-- Begin --

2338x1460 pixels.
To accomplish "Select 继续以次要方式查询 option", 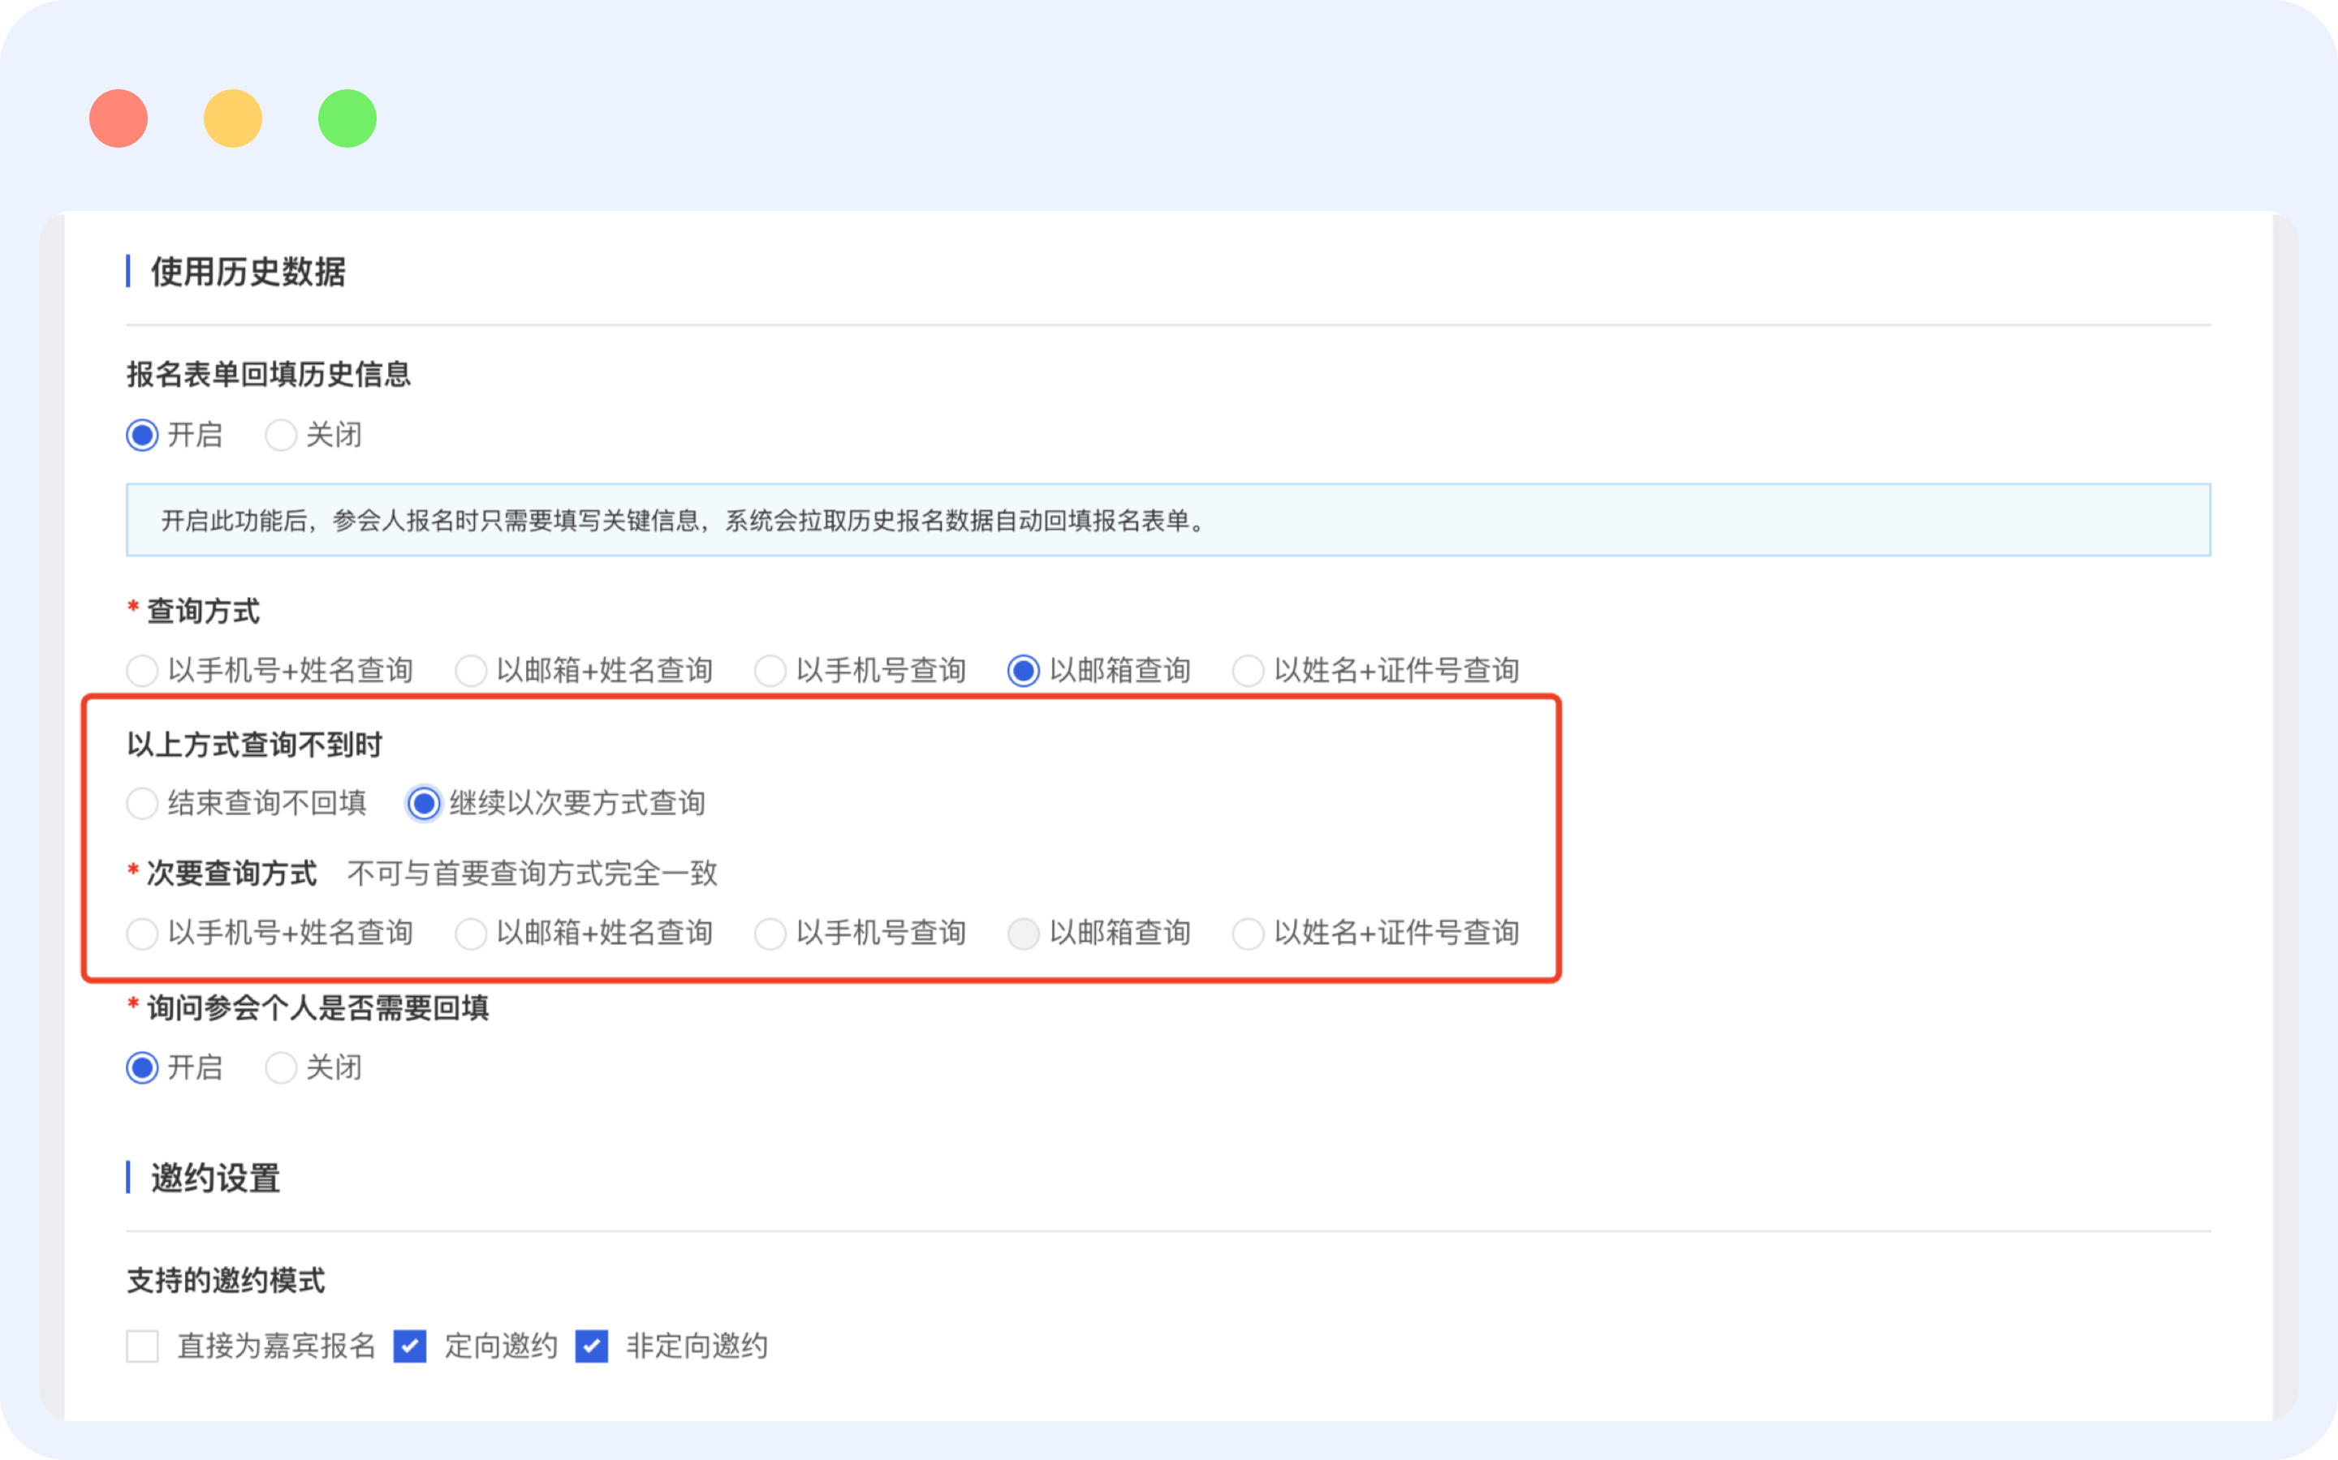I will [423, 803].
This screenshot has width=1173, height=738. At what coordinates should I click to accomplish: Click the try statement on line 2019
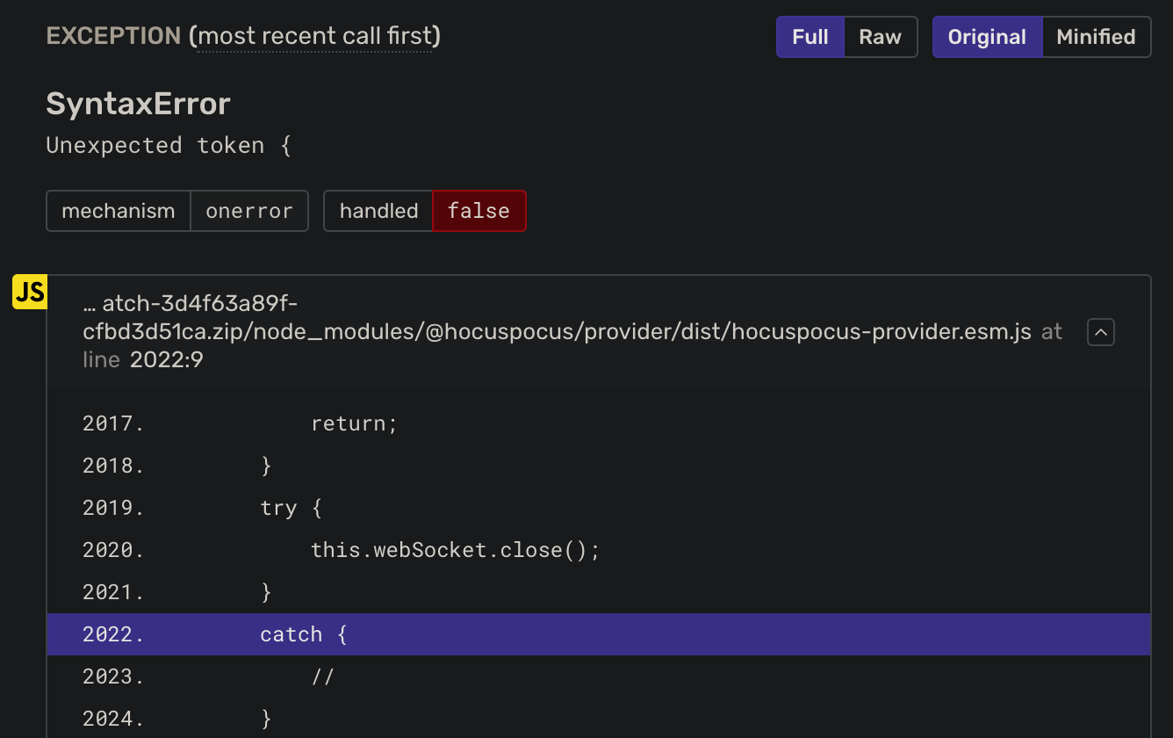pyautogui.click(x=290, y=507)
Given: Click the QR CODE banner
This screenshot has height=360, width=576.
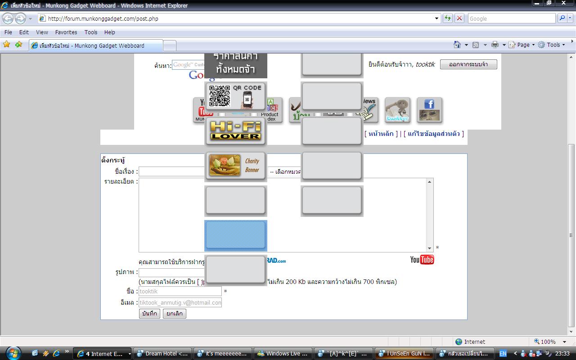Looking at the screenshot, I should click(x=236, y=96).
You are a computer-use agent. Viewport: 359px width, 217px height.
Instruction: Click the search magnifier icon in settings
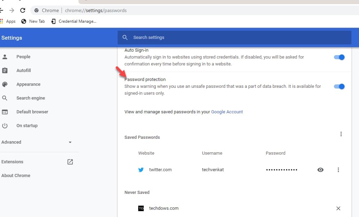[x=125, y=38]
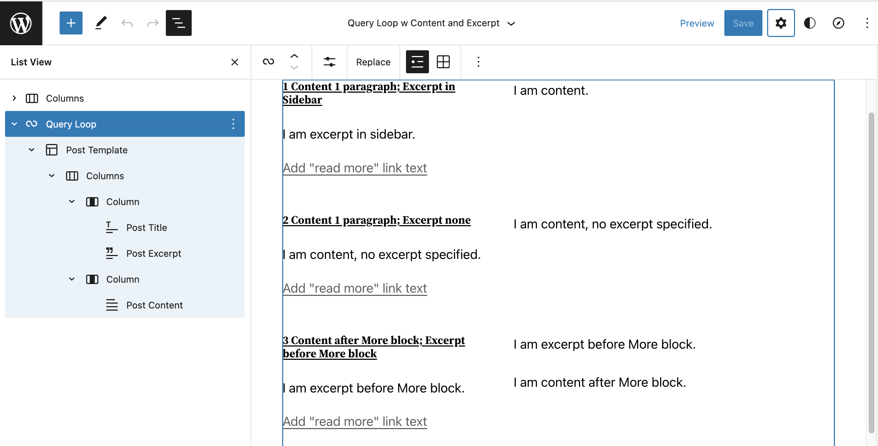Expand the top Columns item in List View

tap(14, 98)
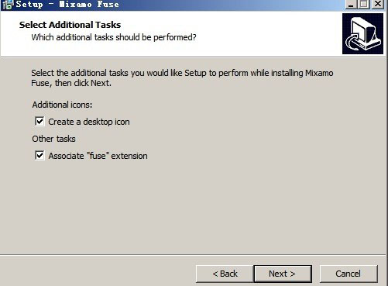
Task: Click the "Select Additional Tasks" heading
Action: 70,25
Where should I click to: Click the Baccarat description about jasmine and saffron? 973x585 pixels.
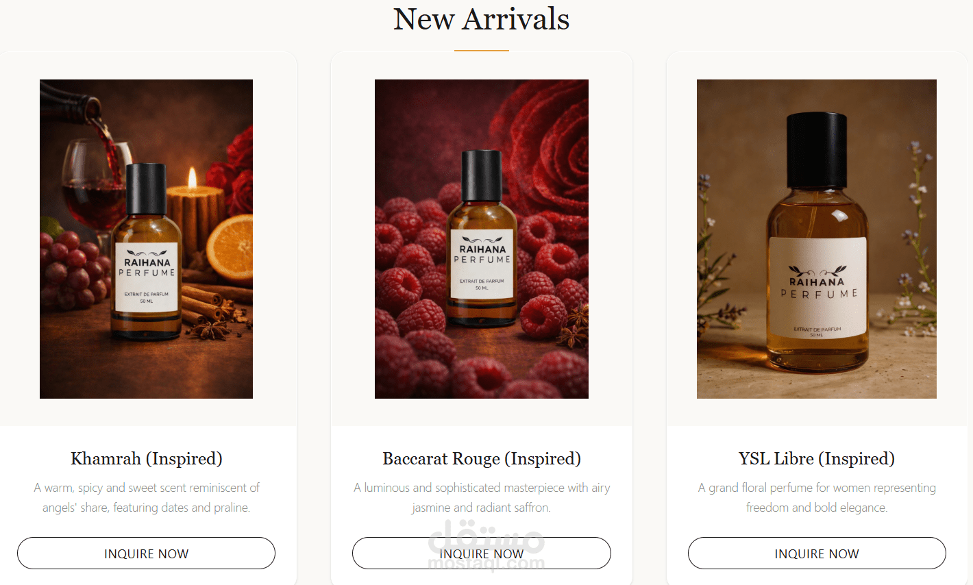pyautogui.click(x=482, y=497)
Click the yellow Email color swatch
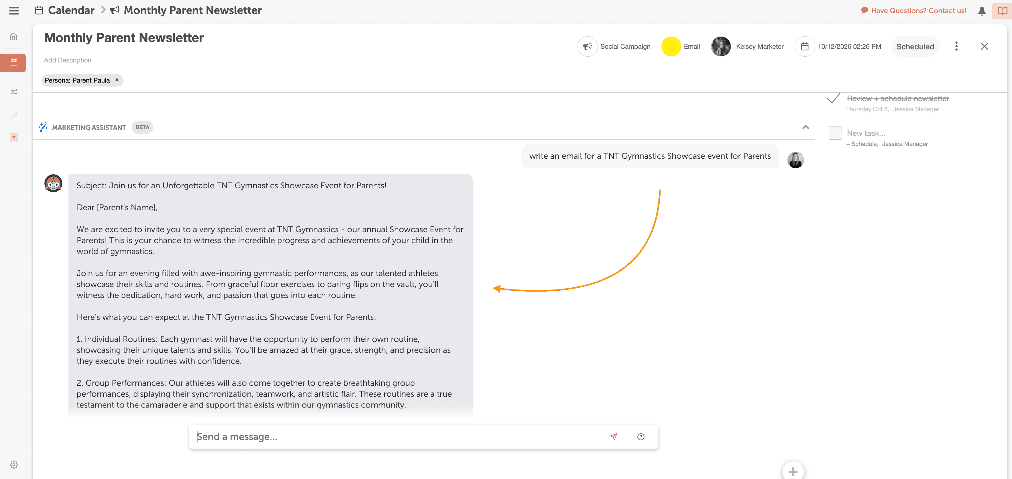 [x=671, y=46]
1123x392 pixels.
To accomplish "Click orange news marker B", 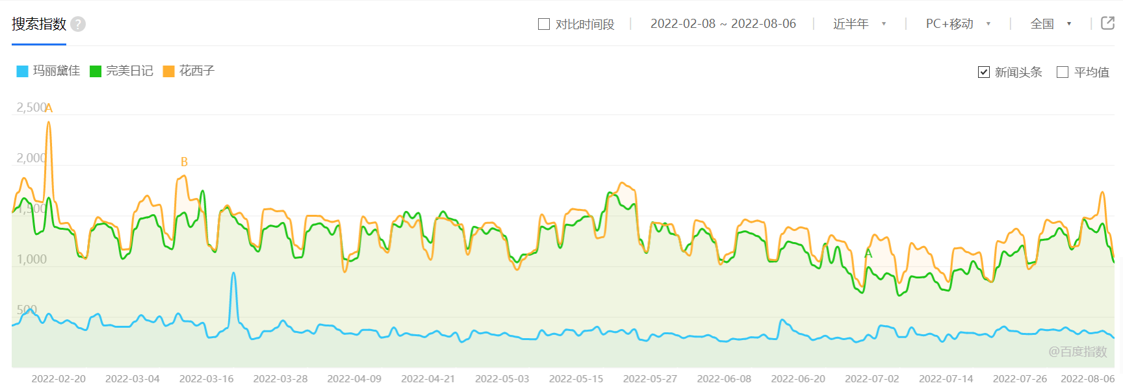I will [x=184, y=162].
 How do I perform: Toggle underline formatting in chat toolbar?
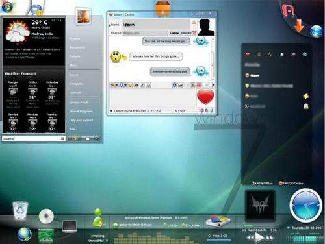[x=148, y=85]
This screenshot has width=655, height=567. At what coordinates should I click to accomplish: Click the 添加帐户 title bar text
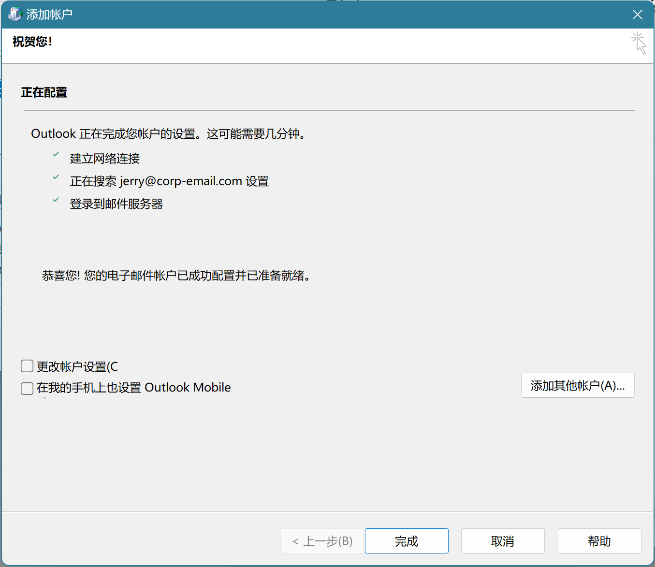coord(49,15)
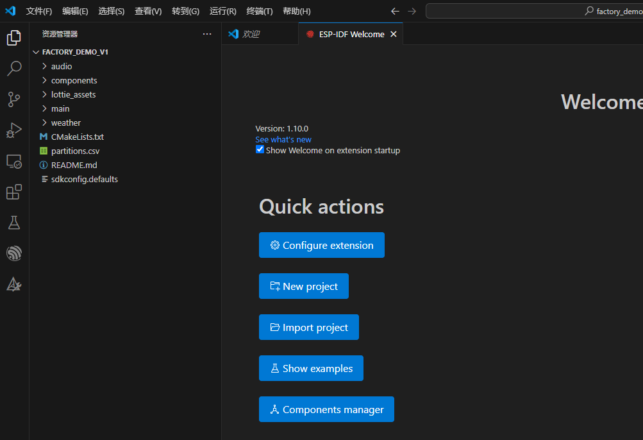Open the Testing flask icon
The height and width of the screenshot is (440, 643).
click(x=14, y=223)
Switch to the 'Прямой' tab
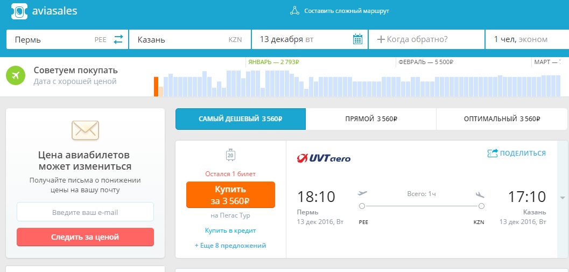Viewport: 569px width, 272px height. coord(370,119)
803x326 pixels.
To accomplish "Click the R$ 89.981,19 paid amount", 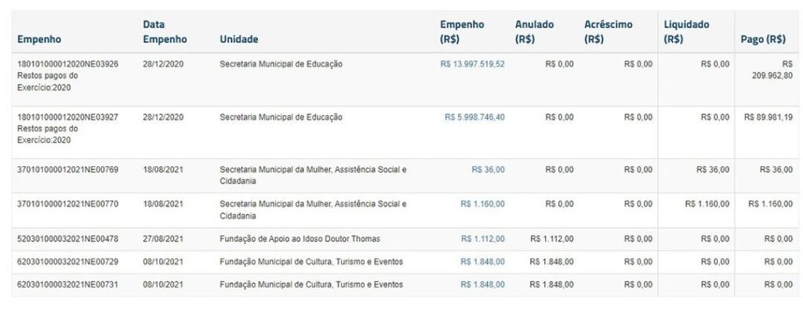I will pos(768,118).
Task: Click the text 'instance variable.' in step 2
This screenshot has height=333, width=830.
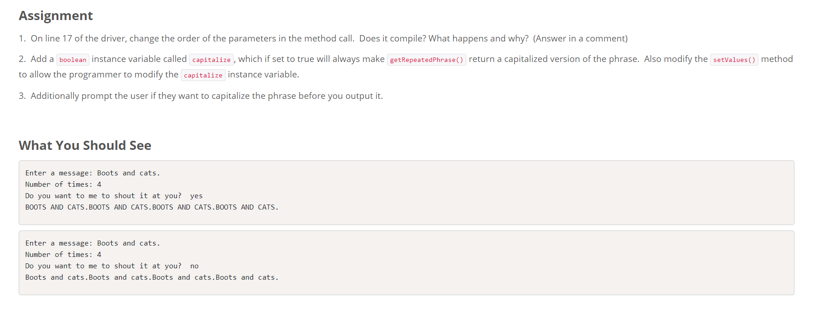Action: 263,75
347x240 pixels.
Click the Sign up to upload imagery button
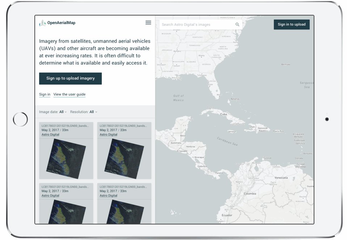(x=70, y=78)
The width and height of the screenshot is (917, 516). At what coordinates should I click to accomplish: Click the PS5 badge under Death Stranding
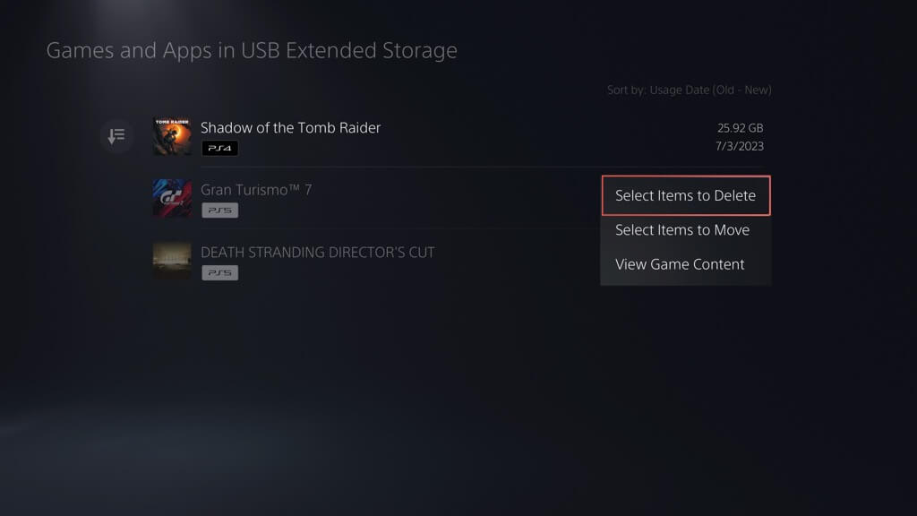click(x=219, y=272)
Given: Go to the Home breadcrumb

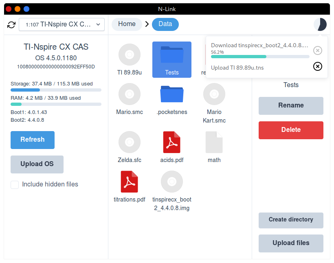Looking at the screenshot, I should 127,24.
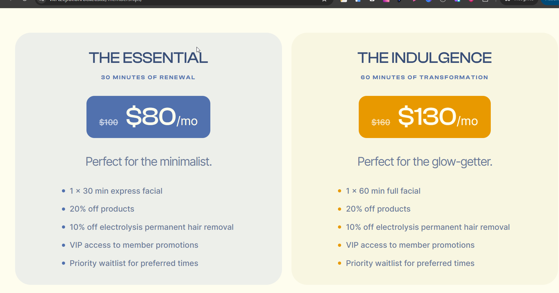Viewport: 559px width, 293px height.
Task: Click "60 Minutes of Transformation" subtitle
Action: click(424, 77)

-- End --

Work to complete = Please filter the entries above and copy out every line that contains the string "pixels".

Final result =
2338x1460 pixels.
Where should I click to: Click the Baccarat description about jasmine and saffron? 973x585 pixels.
1123x392 pixels.
803x326 pixels.
347x240 pixels.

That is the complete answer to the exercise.